Stored dataset items
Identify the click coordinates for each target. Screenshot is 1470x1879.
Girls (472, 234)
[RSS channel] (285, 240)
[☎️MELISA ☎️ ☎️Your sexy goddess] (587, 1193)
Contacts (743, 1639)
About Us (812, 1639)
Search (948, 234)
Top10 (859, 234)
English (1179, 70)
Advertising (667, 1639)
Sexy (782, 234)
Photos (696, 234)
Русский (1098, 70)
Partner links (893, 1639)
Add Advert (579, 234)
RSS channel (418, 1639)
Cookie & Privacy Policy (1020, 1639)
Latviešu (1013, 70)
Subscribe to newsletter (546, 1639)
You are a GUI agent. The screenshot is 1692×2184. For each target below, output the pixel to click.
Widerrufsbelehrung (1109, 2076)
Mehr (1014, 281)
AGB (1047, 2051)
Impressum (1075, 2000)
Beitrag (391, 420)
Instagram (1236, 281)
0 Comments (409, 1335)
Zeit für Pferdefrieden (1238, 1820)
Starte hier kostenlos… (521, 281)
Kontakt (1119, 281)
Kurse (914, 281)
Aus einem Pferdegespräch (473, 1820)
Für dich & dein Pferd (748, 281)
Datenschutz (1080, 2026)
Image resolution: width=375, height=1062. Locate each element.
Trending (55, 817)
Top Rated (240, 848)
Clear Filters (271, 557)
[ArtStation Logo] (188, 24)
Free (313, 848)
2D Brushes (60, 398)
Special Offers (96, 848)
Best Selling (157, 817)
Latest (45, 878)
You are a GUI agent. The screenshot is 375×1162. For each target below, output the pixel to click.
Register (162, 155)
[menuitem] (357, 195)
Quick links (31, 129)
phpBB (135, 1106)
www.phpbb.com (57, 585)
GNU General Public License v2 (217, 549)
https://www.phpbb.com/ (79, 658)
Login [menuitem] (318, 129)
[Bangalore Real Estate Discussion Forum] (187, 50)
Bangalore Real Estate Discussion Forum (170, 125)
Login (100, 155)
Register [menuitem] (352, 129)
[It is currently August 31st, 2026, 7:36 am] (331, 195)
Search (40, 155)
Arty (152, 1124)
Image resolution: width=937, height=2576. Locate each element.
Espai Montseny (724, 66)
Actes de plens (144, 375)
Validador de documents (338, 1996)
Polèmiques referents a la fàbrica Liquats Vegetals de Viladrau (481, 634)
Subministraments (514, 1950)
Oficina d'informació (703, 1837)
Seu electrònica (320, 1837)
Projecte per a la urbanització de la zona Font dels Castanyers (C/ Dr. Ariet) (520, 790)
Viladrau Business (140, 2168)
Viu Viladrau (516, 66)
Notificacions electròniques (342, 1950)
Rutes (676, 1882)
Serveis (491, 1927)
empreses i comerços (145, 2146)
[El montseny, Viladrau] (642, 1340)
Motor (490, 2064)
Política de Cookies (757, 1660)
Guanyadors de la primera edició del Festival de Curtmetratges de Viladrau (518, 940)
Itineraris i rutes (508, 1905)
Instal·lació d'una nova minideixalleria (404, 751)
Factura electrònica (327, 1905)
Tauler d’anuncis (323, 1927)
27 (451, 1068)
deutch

▶ WHAT TO PRODUCE
Starting with the line above that holds "Instagram (1236, 281)" and stopping with the line that holds "Quick links (31, 129)", reproduce each line exactly, omitting all other lines.

▶ RESULT OF THE EXERCISE
Instagram (1236, 281)
0 Comments (409, 1335)
Zeit für Pferdefrieden (1238, 1820)
Starte hier kostenlos… (521, 281)
Kontakt (1119, 281)
Kurse (914, 281)
Aus einem Pferdegespräch (473, 1820)
Für dich & dein Pferd (748, 281)
Datenschutz (1080, 2026)
Image resolution: width=375, height=1062. Locate each element.
Trending (55, 817)
Top Rated (240, 848)
Clear Filters (271, 557)
[ArtStation Logo] (188, 24)
Free (313, 848)
2D Brushes (60, 398)
Special Offers (96, 848)
Best Selling (157, 817)
Latest (45, 878)
You are a GUI agent. The screenshot is 375×1162. For each target below, output the pixel to click.
Register (162, 155)
[menuitem] (357, 195)
Quick links (31, 129)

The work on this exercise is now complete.